Aug 30, 2010, 2:23 PM | Article By: S.M.K. Marenah & Isatou Senghore

Ms. Sally Sadie Singateh, the communication specialist at UNICEF Banjul office has vowed that UNICEF will continue to support the government of The Gambia and partners.

Ms. Singateh was addressing a forum on Breastfeeding and the Private Sector as part of commemoration of World Breastfeeding Week.

She said the UN agency seeks to ensure that necessary policies and mechanisms are in place to promote optimal breastfeeding, as well as other heath, social, and economic issues for an accelerated child survival and development, and the attaiment of the MDGs.

World Breastfeeding Week is celebrated annually in the first week of August, but in The Gambia, the whole of August was set aside to celebrate the day.

Ms. Singateh said the private sector has been very supportive in complementing government and NGO efforts to attain the MDGs and other national goals with emphasis on reducing child and maternal mortality.

"I am without doubt that the private sector will positively embrace the promotion of exclusive breastfeeding in the work place as a further show of commitment towards national effort to bring the rate of infant death in the country down," she said.

According to her, during the past few weeks, several national activities were conducted around the country to raise awareness, as well as advocate for exclusive breastfeeding for the last six months in The Gambia. The importance and benefits of breast milk to the child cannot be over-emphasised, she added.

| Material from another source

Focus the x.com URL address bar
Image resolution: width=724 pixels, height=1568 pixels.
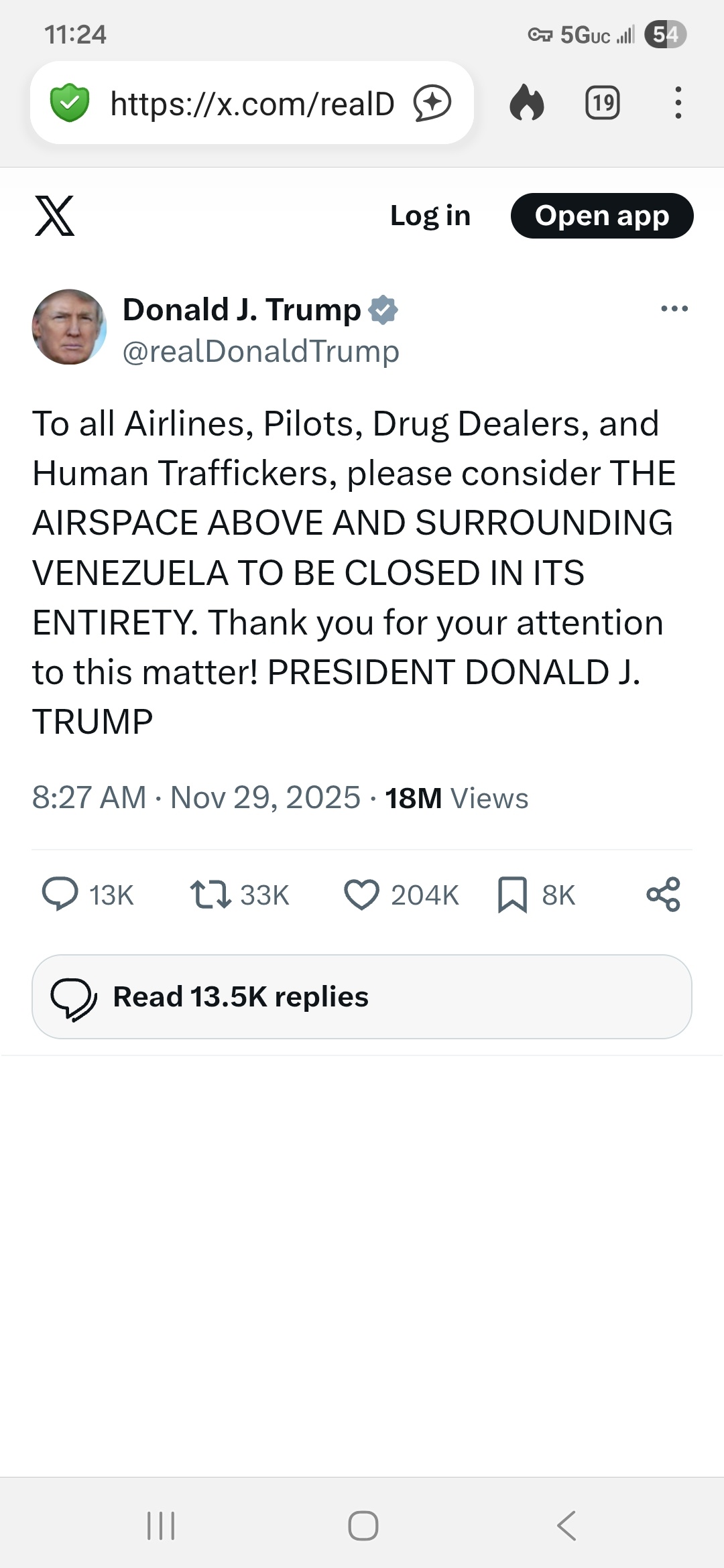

The UNICEF official said babies would also be less likely to become ill with preventable conditions, such as pneumonia, which accounts for 17% of child deaths globally, and diarrhoea, which is responsible for 16%.  

"More significantly, studies have shown that breastfeeding improves physical and mental development in children," she said, adding that several studies conducted on children of various age groups have shown a great increase in intelligence in children who were breastfed, in comparison to those who were not breastfed.

She said the new Women's Bill passed in parliament this year calls for allocation of six months maternity leave to all working mothers. She called on companies to learn more about the law. She also urged them to go one step ahead by integrating breastfeeding promotion into the work place, including education for staff members and clients on the benefits of exclusive breastfeeding.

Speaking earlier was the Deputy Executive Director at the National Nutrition Agency (NaNA), Amat Bah, who underscored the significant role of the private sector in the promotion of breastfeeding.

He also spoke of the giant strides made by NaNa in the area of breastfeeding, adding that the theme for this year’s breastfeeding week is appropriate.